> **PROVIDED MATERIAL**:
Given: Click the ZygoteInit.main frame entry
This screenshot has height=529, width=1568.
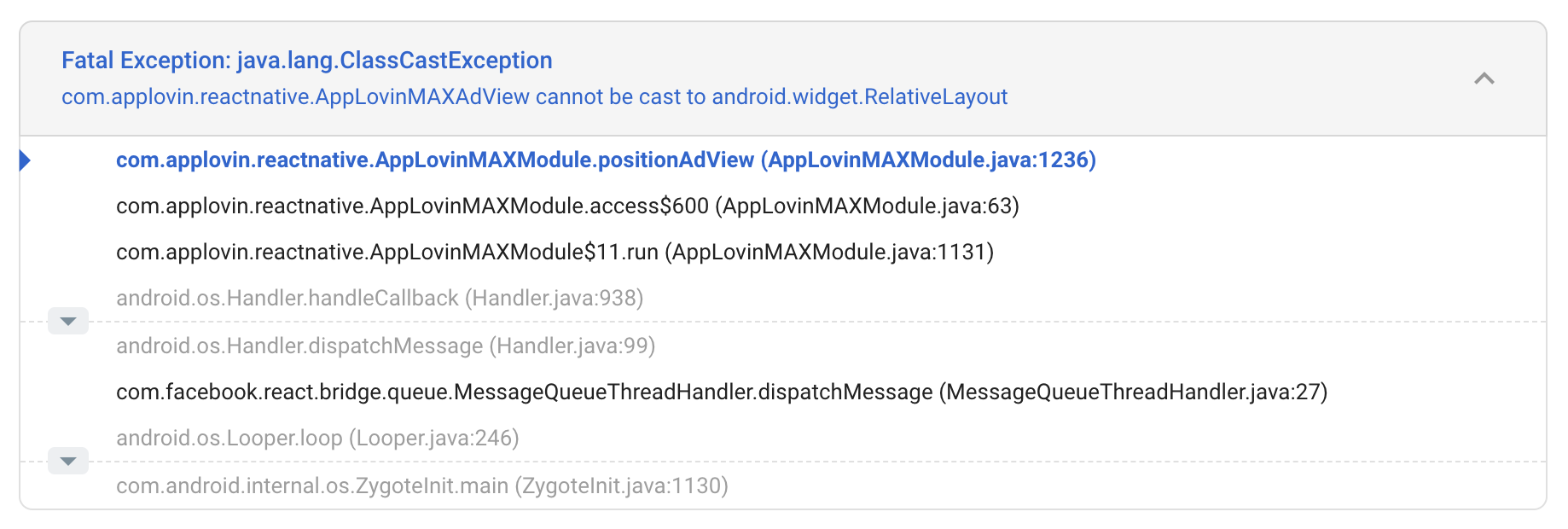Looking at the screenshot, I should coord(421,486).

==

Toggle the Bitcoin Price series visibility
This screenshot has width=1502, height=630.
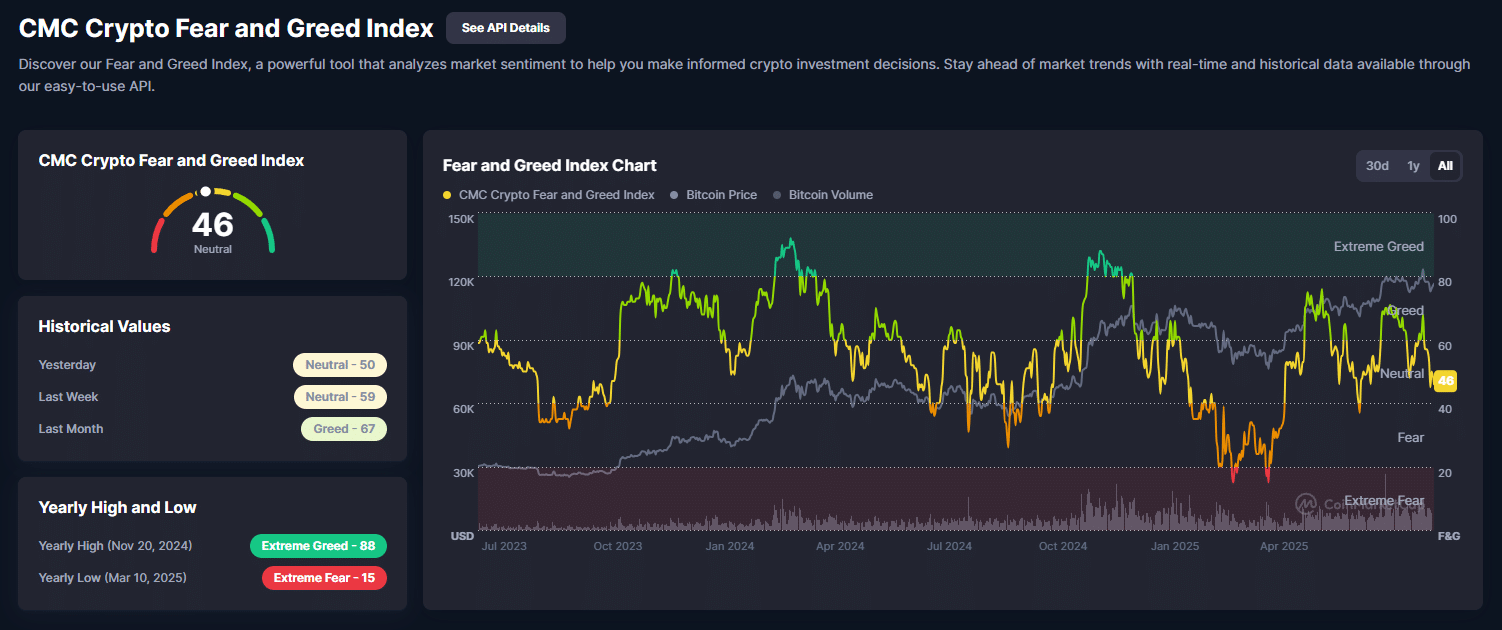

> **WHAT TO DO**: Would you print exactly, and only, the lines of the data above from the line with "Toggle the Bitcoin Price series visibility" through the line with "This screenshot has width=1502, height=630.", inclusive?

> **RESULT OF THE EXERCISE**:
Toggle the Bitcoin Price series visibility
This screenshot has width=1502, height=630.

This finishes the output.